▶ DIRECTIVE:
Count how many lines below contain the string "card", treating uppercase and lowercase as different. Reply with only the number.

▶ MATERIAL PROVIDED:
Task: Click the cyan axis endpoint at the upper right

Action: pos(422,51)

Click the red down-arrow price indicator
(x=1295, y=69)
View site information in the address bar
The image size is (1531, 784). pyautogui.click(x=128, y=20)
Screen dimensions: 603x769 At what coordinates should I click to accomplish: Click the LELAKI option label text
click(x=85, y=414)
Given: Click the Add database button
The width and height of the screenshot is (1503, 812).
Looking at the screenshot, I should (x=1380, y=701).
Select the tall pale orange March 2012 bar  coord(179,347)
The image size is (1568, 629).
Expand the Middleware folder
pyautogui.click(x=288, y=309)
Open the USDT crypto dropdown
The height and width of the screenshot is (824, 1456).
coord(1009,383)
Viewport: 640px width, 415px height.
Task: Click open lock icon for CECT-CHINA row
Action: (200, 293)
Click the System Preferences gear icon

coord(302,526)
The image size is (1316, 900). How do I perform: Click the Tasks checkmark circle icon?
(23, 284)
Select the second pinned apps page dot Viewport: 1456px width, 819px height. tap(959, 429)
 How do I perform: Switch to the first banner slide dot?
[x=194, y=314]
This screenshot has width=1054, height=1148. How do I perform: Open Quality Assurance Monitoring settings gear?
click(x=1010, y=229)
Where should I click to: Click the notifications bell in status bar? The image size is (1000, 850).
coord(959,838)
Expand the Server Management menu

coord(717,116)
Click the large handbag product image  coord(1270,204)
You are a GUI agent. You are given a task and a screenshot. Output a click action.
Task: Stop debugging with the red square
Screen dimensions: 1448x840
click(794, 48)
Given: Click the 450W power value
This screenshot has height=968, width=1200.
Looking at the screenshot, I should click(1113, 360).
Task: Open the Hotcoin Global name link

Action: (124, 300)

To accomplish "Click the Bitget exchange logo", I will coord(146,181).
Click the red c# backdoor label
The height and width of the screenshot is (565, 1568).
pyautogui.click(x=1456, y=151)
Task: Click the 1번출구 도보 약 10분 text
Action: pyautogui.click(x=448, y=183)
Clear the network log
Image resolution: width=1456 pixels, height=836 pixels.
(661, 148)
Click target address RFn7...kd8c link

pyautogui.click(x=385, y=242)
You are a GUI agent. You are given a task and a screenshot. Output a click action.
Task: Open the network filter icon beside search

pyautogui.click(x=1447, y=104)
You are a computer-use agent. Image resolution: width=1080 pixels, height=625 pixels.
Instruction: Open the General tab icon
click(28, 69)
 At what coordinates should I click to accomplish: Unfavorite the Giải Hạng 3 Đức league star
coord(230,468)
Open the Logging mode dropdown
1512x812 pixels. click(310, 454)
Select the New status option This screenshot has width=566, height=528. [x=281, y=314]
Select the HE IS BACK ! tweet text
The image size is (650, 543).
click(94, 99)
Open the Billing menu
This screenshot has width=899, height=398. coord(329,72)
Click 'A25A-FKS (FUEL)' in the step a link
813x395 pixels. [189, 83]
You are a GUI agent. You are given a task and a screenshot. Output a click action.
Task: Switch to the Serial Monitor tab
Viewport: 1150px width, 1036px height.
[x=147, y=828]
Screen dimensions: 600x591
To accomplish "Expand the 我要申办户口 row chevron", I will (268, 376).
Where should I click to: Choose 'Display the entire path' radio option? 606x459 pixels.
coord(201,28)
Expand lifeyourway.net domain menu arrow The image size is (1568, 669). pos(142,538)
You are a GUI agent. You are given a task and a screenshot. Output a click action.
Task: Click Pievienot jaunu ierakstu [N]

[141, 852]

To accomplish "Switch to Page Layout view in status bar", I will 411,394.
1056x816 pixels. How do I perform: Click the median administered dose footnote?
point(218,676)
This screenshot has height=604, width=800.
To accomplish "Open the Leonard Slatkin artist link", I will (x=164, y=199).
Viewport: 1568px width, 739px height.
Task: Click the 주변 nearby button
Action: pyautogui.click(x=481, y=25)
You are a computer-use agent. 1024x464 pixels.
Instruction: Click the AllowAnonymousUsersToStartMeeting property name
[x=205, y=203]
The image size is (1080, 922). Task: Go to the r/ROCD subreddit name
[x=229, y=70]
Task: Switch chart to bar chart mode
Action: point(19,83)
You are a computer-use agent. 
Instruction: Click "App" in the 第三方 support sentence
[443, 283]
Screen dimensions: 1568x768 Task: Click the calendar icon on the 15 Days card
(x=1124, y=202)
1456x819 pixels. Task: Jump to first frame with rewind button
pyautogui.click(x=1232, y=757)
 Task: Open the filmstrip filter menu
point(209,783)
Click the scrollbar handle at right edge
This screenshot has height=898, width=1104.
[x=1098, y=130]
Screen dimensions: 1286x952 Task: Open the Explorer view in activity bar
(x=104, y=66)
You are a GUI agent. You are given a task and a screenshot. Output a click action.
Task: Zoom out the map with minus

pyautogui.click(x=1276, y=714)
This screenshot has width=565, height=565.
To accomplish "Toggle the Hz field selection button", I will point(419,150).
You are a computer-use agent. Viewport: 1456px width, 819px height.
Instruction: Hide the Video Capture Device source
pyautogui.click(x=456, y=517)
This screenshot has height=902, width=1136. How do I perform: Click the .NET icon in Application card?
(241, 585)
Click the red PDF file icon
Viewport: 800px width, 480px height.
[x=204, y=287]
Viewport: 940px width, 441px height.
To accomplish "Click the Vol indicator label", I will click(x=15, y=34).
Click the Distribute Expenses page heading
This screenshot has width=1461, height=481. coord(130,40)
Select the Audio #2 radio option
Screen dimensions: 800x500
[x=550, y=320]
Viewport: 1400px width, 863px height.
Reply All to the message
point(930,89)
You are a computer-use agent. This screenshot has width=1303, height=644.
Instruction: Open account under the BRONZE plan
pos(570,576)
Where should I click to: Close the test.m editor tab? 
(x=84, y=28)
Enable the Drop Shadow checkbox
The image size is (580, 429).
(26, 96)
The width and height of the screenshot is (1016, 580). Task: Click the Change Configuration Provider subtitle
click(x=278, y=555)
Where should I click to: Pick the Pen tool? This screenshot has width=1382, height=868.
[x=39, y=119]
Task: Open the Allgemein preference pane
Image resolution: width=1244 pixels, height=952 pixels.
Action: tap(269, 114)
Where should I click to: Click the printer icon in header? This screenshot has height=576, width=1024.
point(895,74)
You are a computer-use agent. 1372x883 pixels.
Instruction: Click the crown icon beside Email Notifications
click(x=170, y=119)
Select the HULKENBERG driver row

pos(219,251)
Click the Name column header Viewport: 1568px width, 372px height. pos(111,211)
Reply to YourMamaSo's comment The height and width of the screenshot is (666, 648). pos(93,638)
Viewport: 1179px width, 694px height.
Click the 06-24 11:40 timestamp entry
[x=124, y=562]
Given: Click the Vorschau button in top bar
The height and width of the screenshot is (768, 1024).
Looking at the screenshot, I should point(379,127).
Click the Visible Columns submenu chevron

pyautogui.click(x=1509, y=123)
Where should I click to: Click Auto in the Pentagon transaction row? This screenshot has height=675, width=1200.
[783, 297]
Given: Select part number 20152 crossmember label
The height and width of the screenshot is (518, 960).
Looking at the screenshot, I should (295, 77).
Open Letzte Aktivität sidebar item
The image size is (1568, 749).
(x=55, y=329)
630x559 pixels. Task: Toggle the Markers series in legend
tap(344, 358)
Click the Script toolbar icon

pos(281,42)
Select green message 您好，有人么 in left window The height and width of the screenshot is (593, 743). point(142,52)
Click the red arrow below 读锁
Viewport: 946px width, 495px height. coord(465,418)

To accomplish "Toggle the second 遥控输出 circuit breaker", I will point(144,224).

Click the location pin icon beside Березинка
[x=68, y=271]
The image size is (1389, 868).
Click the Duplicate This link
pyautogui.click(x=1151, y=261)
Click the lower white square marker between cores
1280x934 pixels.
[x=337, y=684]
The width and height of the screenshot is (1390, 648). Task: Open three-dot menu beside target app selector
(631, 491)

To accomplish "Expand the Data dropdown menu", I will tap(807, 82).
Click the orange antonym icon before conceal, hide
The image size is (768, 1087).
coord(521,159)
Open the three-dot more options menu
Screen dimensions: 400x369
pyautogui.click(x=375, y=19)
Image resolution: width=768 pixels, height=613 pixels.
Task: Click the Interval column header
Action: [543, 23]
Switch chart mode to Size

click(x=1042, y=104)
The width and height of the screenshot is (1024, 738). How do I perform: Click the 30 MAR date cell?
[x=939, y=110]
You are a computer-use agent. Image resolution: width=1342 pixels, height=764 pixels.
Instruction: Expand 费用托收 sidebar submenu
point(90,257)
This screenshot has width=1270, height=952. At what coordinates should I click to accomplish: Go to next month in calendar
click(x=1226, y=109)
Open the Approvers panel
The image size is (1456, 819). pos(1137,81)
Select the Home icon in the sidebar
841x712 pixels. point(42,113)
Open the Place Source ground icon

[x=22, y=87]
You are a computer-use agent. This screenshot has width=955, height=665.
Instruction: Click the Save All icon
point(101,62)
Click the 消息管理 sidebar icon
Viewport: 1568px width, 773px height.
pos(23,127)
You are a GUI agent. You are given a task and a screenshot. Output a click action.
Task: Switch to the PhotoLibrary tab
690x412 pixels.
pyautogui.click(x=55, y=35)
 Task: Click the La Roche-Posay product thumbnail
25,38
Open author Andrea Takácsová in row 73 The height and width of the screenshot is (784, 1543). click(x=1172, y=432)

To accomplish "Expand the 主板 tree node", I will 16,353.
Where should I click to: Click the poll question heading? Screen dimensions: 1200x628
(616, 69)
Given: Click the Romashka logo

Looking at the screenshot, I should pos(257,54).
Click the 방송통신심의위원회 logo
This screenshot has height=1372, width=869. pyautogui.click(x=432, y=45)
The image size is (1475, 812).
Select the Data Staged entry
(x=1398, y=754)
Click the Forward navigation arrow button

▶ PROBLEM SOLUTION:
2